# [To do]
The listing that follows must be retyped exactly, without its pictures.

# [Material provided]
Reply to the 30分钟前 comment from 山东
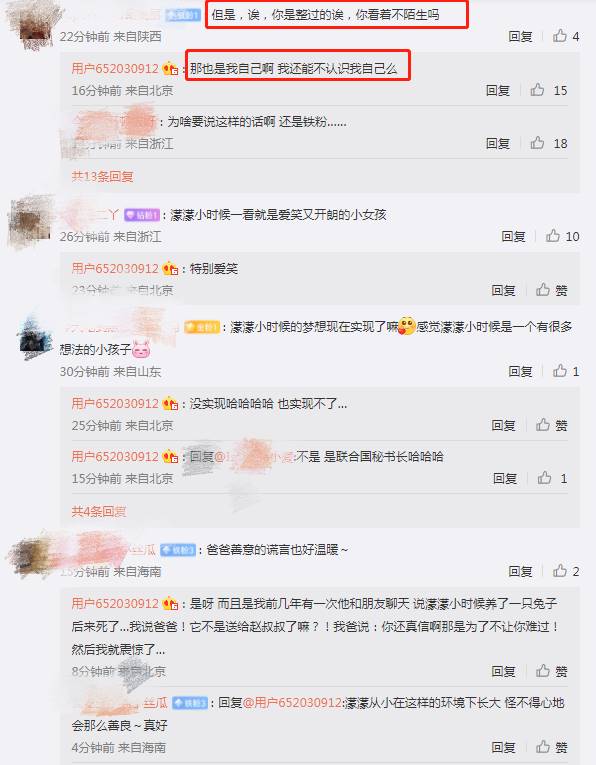 click(520, 371)
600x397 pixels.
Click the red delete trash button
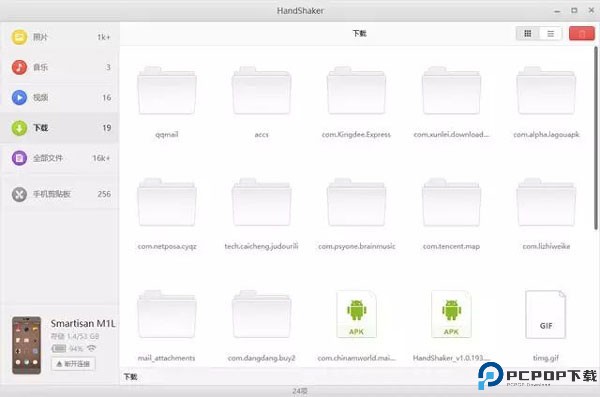click(582, 34)
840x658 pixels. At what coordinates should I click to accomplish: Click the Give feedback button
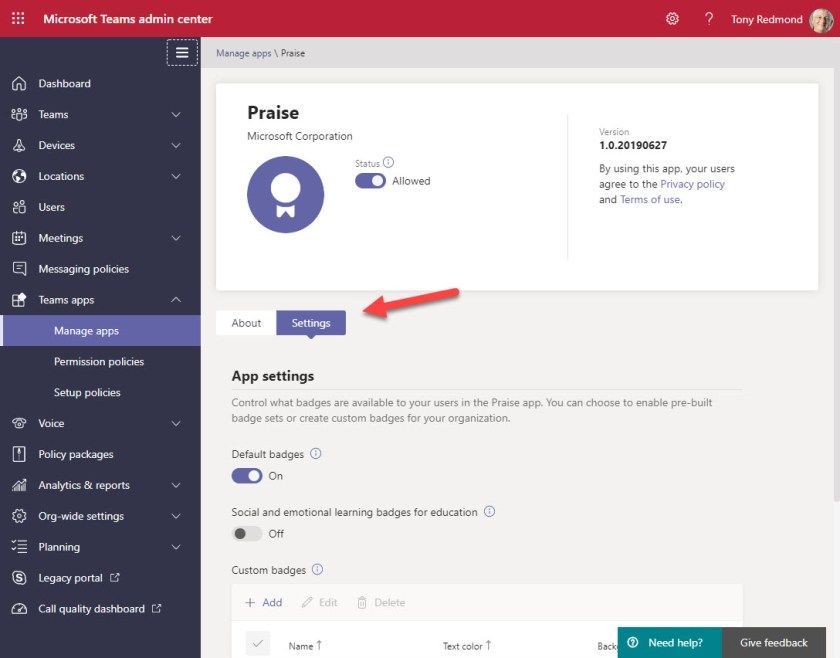pos(775,643)
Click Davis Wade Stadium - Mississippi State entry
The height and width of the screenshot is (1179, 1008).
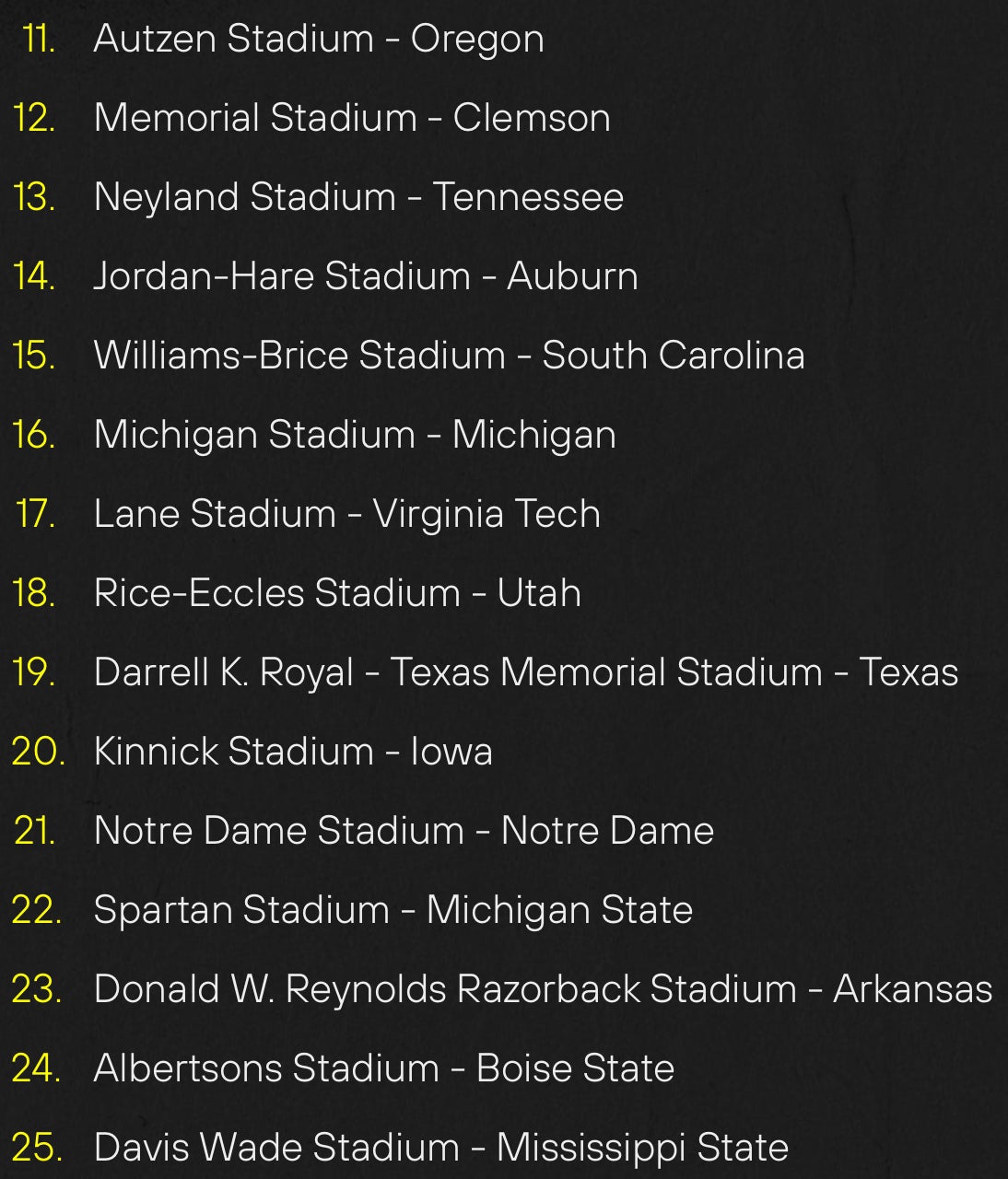coord(440,1148)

# [Solution for this exercise]
Reply to the 30分钟前 comment from 山东
 click(520, 371)
600x397 pixels.
Click the red delete trash button
click(582, 34)
840x658 pixels. At what coordinates should I click to accomplish: Click the Give feedback button
pos(775,643)
Click Davis Wade Stadium - Mississippi State entry
The height and width of the screenshot is (1179, 1008).
coord(440,1148)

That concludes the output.